Rappelons que l'enveloppe financière de l'État prévue par les Contrats de Plan pour les ports de métropole et d'outre-mer est de 756 MF théoriquement sur cinq ans (soit en moyenne 151 MF par an), les collectivités locales participant pour un montant équivalent (700 à 800 MF).

Les tableaux ci-après sont le plus récent relevé des investissements prévus pour les ports par les contrats 1994-1998. Comme indiqué ci-dessus, nous constatons qu'à fin 1996 soit au 3/5 de la période, l'État a financé seulement 29 % de ce programme, et qu'il lui faudrait un effort massif pour combler, même partiellement son retard (les tableaux présentent une simulation très ambitieuse d'achèvement des financements à fin 1999).

La décroissance de la participation de l'État aux investissements répond à une politique macroéconomique d'effort budgétaire, mais correspond-elle à une stratégie cohérente d'équipement des ports ?

La Cour des comptes considère que l'équipement des ports de la façade Atlantique, qui résulte d'un intense effort d'investissement entre les années 1960 et le début des années 1980, est suffisant sauf exception (Port 2000 au Havre).
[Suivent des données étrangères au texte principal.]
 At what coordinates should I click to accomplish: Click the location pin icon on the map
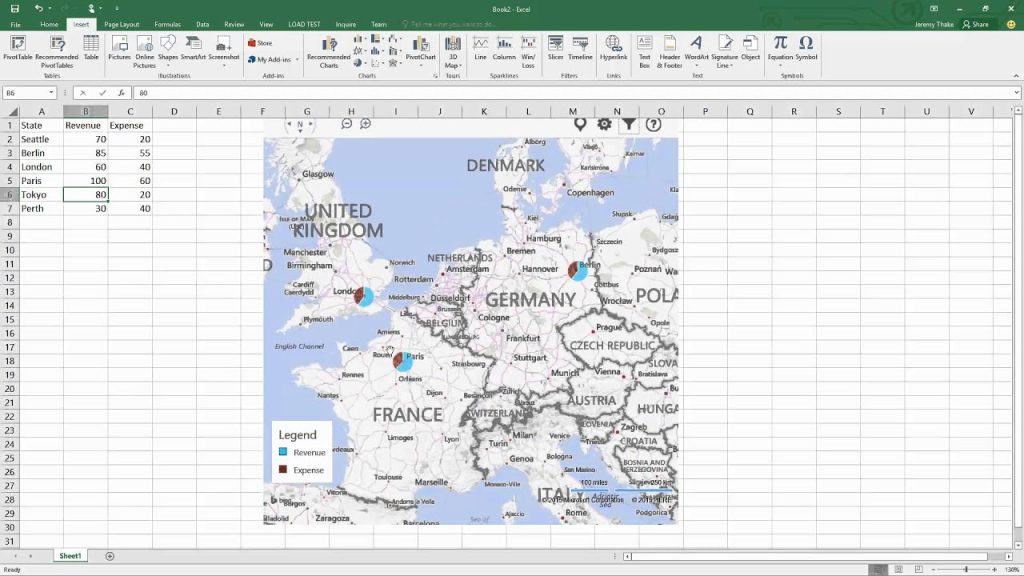[582, 124]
Par contre, elle relève deux difficultés : l'entretien des infrastructures existantes et, dans certains cas, leur sous-utilisation. Au dire des ports, les crédits réservés à l'entretien sont insuffisants (leur estimation des besoins pour les PIN est de 1,7 milliard de francs sur 10 à 15 ans) : malheureusement, les comptabilités analytiques disponibles sont peu précises, ce qui ne facilite pas l'évaluation objective de ces besoins. En outre, elle relève que les relations entre l'État et les collectivités locales ne sont pas toujours coordonnées, en sorte que les infrastructures de base (à la charge de l'État) peuvent être mal entretenues, alors que les superstructures peuvent dans le même temps être somptuaires. Sur leur sous-utilisation, la Cour relève un manque d'études préalables au moment du choix des investissements et parfois d'études a posteriori, ainsi que des estimations largement contradictoires (exemple : écarts de rentabilité de 1 à 5 pour l'approfondissement du chenal de Rouen). Fondamentalement, on est constamment soumis au cercle vicieux : l'investissement doit-il être calibré sur les trafics existants ou prévisibles ? S'agissant des accès terrestres, se pose pour l'État un certain nombre d'arbitrages nécessaires : ainsi, la SNCF doit-elle préserver son compte d'exploitation « suivant le trafic » vers les ports belges ou doit-elle aider les ports français ? 73 ( * )

De cette analyse découle l'existence d'un problème d'obsolescence de sous-utilisation et ainsi que de maintenance des équipements dont il conviendrait de faire une analyse critique pour déterminer si les efforts ne devraient pas se concentrer sur ceux d'entre eux qui sont le plus utiles à l'activité des ports. Les investissements en équipements nouveaux devraient faire plus souvent l'objet d'études de rentabilité, étant néanmoins admis que les prévisions de trafics sont plus difficiles à établir et plus aléatoires que dans le domaine des transports terrestres. D'ailleurs, la nouvelle Direction du Transport maritime, des Ports et du Littoral (DTMPL, ex-DPNM) s'est dotée récemment à cet effet d'une Mission des études économiques, de la recherche et des statistiques.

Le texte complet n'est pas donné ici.